The Trainer makes fine-tuning the model quite easy. The task is to predict the species from the sequence. I froze the first few layers from the NT, which should capture low level features of the sequences, and will only train the last layers. Then, I specify the trainer configuration:

training_args = TrainingArguments(
    per_device_train_batch_size=64,
    per_device_eval_batch_size=64,
    num_train_epochs=10,
    eval_strategy="epoch",
    save_strategy="epoch",
    load_best_model_at_end=True,
    metric_for_best_model="accuracy",
    seed=42,
    dataloader_pin_memory=False,  # not supported by mps
)
data_collator = DataCollatorWithPadding(tokenizer=tokenizer_nt)

trainer = Trainer(
    model=classif_nt,
    args=training_args,
    train_dataset=tr_train_ds,    # train on 90% of the train set
    eval_dataset=tr_val_ds,       # evaluate on 10% of the train set
    data_collator=data_collator,
    compute_metrics=compute_trainer_metrics,
)

Last, I just begin training with:

trainer.train()

After the model is trained, as specified in the trainer arguments, the model with the best performance on the validation dataset will be the loaded.

We can create a new inference pipeline focus around classification. The pipeline will output both the probability of each class, as well as the embeddings, obtained from the last layer.
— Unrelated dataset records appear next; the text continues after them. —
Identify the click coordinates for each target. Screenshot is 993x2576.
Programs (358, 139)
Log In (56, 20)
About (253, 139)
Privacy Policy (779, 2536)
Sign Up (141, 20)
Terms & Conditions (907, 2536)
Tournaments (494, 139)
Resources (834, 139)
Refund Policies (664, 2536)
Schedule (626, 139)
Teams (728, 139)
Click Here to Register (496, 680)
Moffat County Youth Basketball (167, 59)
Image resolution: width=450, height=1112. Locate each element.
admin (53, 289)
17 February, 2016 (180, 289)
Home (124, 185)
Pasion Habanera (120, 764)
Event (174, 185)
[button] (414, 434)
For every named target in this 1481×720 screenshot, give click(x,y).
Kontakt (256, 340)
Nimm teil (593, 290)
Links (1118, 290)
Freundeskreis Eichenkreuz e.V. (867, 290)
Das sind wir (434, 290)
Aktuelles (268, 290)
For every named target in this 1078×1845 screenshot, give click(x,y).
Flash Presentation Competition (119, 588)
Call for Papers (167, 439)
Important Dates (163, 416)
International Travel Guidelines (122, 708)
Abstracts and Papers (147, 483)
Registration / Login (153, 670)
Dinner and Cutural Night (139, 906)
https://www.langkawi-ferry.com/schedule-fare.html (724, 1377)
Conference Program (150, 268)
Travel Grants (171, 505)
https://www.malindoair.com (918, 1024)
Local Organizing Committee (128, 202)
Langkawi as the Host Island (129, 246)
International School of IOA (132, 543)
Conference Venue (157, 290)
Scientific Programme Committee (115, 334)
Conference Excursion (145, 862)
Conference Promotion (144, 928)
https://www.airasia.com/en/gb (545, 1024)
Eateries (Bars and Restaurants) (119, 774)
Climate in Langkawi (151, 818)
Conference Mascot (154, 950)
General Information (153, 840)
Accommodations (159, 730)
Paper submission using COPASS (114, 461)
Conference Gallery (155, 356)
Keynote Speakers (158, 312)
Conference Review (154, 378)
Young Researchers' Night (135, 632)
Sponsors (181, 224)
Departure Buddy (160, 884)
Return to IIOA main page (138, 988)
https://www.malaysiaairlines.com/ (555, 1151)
Since this model is tasked explicitly with telling apart sequences coming from different species, the embedding should provides a much better separation:

Scatter plot of the two UMAP dimensions from the embeddings computed by applying the fine-tuned NT to the 6,000 DNA sequences test dataset, containing 1,000 sequences from each species.

Maybe this time you won’t even need to squint your eyes to agree.

Conclusions

In this post, I have given a primer on how to use Hugging Face’s libraries for a particular flavor of BioML work. Yet, in my opinion, Hugging Face’s greatest strength lies just in the boundaries of this post’s focus: on its community. With its Model Hub they have made it easy for researchers to quickly prototype and share models, and to build on top of existing ones.